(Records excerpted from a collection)
_____

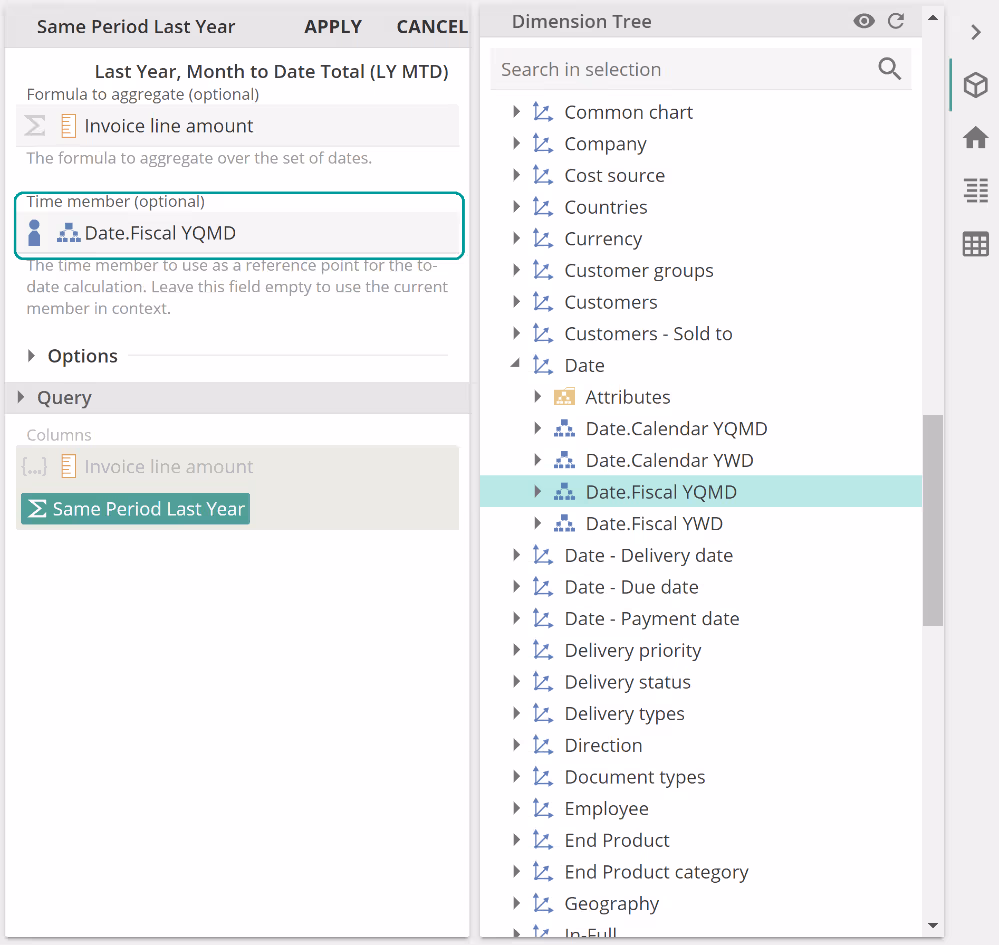Select Date.Fiscal YWD in the tree
This screenshot has width=999, height=945.
coord(653,524)
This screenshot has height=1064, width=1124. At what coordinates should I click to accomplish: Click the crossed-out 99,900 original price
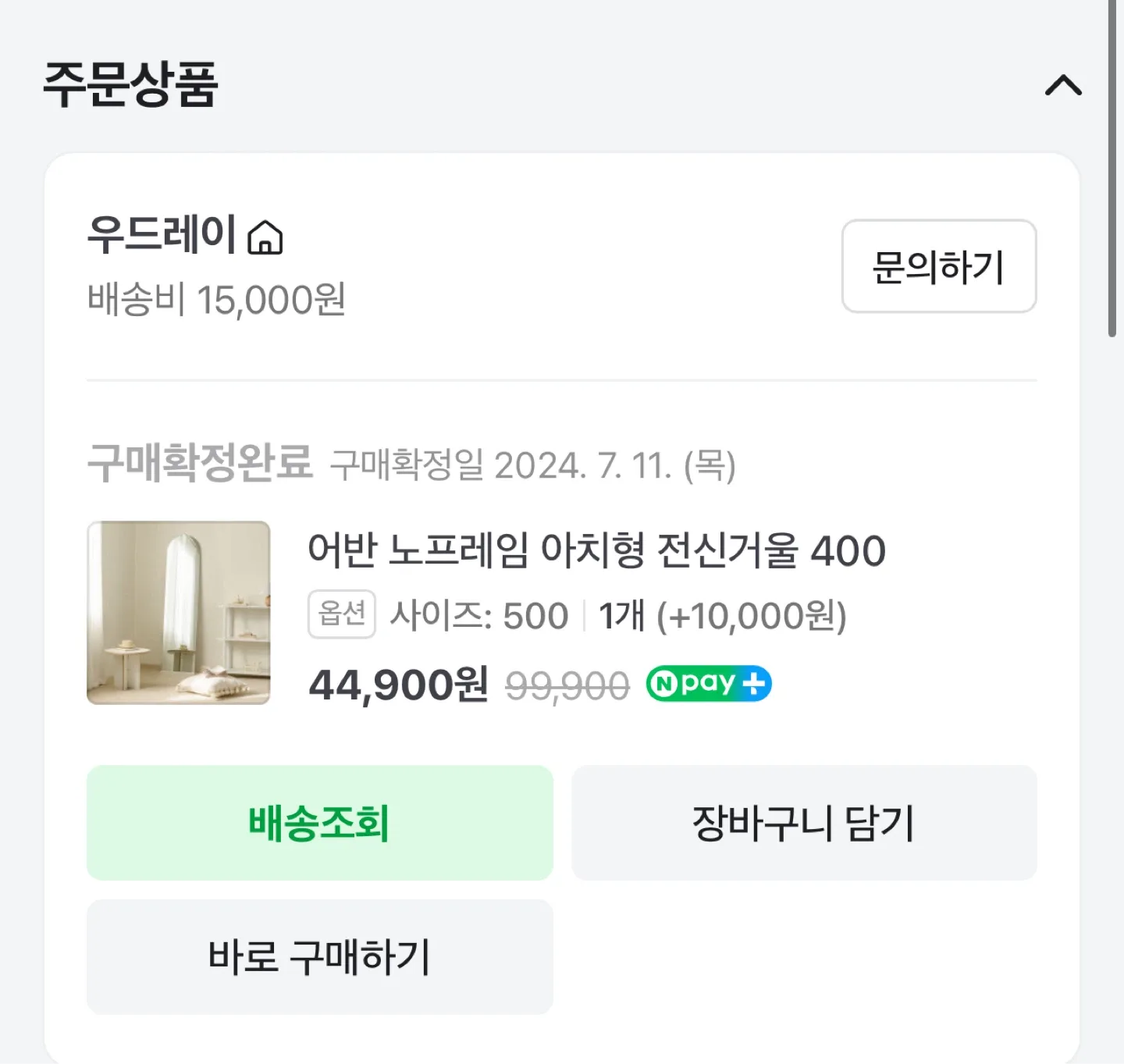[x=567, y=686]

_____

About this task: Copy nothing outside the span: please output the lines from the one with "This screenshot has height=1064, width=1124." through the end of the entries above, and skip the pictures.

Expected answer:
This screenshot has height=1064, width=1124. At what coordinates should I click to accomplish: Click the crossed-out 99,900 original price
[x=567, y=686]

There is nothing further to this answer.